RILEY, TERRY BIOGRAPHY(b 1935 )
Terry Riley was born in Colfax, California, on 25th June, 1935. After graduating from San Francisco State University, he moved across the Bay for graduate studies in composition with Seymour Shifrin and William Denny. Although he was composing in the then accepted serial style, his friend La Monte Young led Riley to investigate long tones. Riley applied them to his 1960 String Quartet and 1961 String Trio. In 1961 he completed his M.A. at the University of California, Berkeley, and moved to Europe. He became involved in a variety of music endeavours, including experiments with tape at the ORTF studios of French national radio.
In 1963, Riley returned to the Bay Area, where he continued his experiments at the San Francisco Tape Music Center. The resulting works from that period were In C (1964) and Dorian Reeds (1965). The seminal minimalist work, In C, provided the conception for a form comprised of interlocking repetitive patterns that was to change the course of twentieth-century music and strongly influence the works of Steve Reich, Philip Glass and John Adams as well as rock groups such as The Who, The Soft Machine, Curved Air, Tangerine Dream and many others.
In 1965, Riley joined La Monte Young in New York, singing with The Theatre of Eternal Music. In 1968 he recorded In C, which was followed by another of his tape experiments, Poppy Nogood and His Phantom Band. In 1970 Riley met the renowned North Indian vocal master, Pandit Pran Nath. The next decade was largely devoted to studying Indian music and teaching it at Mills College.
His recordings in the 1970s were restricted to electronic-organ improvisations like Persian Surgery Dervishes (1971), Descending Moonshine Dervishes (1976), and Shri Camel (1976). It was in Oakland, toward the end of the decade at Mills, that Riley met David Harrington, the founder and first violinist of the Kronos Quartet. The long association with the Kronos Quartet resulted in nine string quartets, a keyboard quintet and a concerto for string quartet and orchestra.

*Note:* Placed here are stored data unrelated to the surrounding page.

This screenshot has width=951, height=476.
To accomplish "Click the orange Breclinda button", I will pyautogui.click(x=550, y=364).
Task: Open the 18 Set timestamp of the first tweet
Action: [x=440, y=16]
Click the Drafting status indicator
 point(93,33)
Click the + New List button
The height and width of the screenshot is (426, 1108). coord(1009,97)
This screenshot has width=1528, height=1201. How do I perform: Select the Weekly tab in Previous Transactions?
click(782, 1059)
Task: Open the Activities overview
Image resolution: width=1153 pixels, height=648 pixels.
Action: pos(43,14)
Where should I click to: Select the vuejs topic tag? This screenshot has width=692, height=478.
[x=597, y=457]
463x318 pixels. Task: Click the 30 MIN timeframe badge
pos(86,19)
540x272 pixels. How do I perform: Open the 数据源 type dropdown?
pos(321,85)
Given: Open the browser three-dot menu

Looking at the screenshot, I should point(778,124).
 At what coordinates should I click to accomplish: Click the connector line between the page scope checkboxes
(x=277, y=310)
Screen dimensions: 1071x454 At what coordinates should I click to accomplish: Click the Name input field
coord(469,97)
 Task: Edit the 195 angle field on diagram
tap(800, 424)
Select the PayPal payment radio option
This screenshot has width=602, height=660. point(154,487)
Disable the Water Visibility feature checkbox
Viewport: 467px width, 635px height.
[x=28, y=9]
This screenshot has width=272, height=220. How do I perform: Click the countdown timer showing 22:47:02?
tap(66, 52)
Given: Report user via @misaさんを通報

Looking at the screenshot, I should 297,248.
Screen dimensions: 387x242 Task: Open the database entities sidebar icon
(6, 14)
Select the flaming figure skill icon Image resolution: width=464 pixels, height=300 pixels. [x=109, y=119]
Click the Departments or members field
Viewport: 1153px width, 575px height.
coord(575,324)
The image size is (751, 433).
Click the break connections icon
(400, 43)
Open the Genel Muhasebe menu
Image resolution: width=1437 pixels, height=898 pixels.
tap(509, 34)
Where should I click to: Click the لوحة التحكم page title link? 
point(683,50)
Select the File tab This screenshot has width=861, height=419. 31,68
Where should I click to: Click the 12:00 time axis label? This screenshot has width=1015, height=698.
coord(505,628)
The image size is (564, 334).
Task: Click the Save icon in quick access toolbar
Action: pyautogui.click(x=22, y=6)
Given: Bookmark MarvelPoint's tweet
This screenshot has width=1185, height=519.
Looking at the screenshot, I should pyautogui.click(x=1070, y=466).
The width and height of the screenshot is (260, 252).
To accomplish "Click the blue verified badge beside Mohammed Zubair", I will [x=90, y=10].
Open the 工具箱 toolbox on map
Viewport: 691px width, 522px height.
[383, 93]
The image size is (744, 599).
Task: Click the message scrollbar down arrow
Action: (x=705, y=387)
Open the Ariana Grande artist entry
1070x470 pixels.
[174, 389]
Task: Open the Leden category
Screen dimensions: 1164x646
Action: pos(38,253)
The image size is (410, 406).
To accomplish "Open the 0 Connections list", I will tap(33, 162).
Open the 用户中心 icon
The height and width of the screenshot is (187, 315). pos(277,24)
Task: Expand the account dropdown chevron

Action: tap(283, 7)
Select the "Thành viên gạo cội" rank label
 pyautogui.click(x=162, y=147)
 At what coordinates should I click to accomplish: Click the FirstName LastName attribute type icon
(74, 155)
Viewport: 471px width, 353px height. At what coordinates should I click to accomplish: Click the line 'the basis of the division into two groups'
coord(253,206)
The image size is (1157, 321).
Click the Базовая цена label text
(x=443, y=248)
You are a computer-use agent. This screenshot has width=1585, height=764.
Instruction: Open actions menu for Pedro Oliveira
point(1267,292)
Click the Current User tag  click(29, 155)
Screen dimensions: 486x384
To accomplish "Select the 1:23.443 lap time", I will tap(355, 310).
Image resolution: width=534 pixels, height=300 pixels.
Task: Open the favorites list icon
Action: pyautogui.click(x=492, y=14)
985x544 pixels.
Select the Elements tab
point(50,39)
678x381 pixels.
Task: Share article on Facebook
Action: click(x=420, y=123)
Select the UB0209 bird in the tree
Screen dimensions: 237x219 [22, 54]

In addition to writing music for string quartet, Riley has also produced music for a variety of other new music ensembles, including the Rova Saxophone Quartet, ARRATMUSIC, Zeitgeist, Stephen Scott’s Bowed Piano Ensemble, The California EAR Unit, The Abel-Steinberg-Winant Trio, pianist Werner Baertschi, the Amati String Quartet, and guitarist David Tanenbaum.